Così i personaggi principali di Ubongo Kids sono alcuni animali parlanti uccelli, scimmie e giraffe, che giocano un ruolo fondamentale nello svolgimento della trama dell’episodio. Il risultato è stato che la popolarità dello show è dovuta in gran parte proprio a questi animali antropomorfi.

All’interno di un episodio i piccoli protagonisti si trovano di fronte problemi di vita reale, la cui soluzione è attuabile tramite l’uso della matematica di base. Dal calcolare l’area di un campo al calcolare le probabilità di cogliere un frutto maturo da un’albero, sapendo quanti sono maturi e quanti sono ancora verdi. Questi ed altri sono gli argomenti trattati dal cartone, accanto alla matematica ci sono infatti esempi precisi di buon costume e vita sociale, che stemperano gli elementi più scolastici con elementi più pedagogici.

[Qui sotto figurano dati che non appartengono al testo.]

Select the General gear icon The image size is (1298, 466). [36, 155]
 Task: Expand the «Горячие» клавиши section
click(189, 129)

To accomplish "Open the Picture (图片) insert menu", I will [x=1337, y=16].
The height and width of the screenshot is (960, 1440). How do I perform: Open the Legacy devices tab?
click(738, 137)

Una componente molto importante  è l’interattività del cartone. Tramite un qualunque telefono cellulare (anche quello più obsoleto) i bambini possono interagire con le domande poste durante la puntata. Basta quindi un semplice sms e si può partecipare in tempo reale allo show. Questo è avvenuto grazie ad una partnership con una compagnia telefonica locale. La possibilità di sfruttare la tecnologia disponibile è alla base del creare un cartone animato made in Tanzania.

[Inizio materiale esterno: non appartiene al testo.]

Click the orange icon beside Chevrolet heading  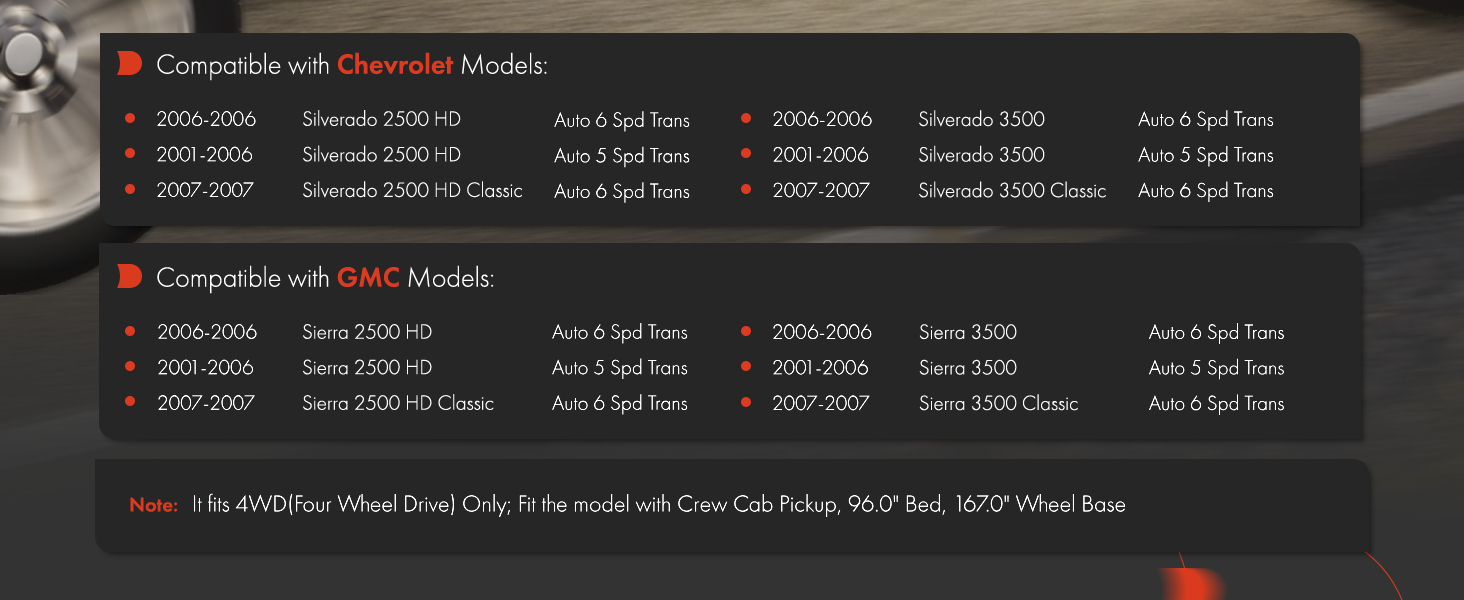[x=129, y=64]
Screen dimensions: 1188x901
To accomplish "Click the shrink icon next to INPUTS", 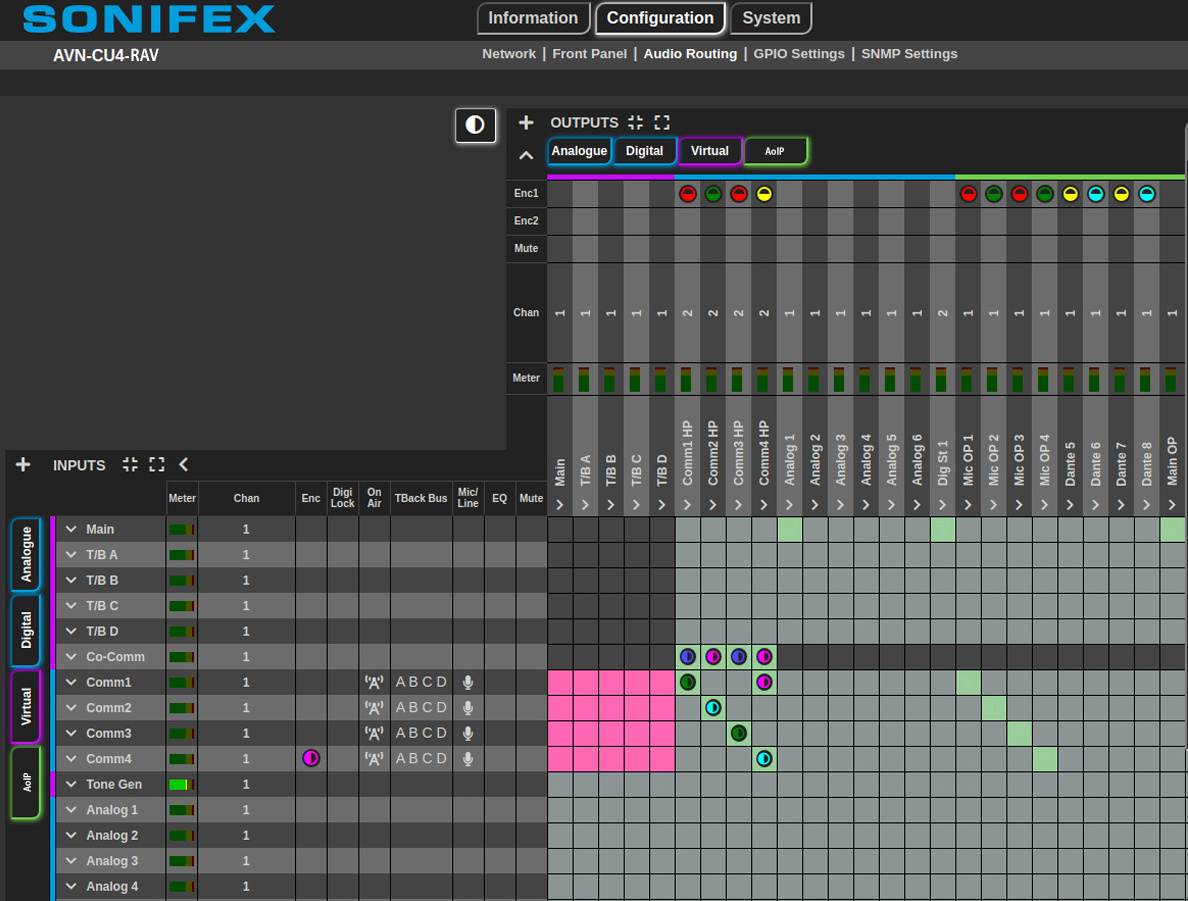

Cosa accadrà in futuro a questo cartone animato?

Il team di Ubongo è al lavoro per migliorare e innovare il cartone. Uno degli obiettivi, già in parte realizzato, è quello di produrre e-book interattivi per coinvolgere meglio i bambini. Per aumentare la capillarità dello show si è poi pensato di trasformarlo in un programma radiofonico, così da permettere anche a famiglie che non posseggono schermi  tv di fruire dei contenuti educativi.

L’ultima frontiera è rappresentata da una app disponibile su Play Store, che integra il modello di eduteinment  con gli smartphones. L’app è un sistema freemium ove i contenuti base sono gratuiti mentre si dovrà pagare per accedere a quelli premium.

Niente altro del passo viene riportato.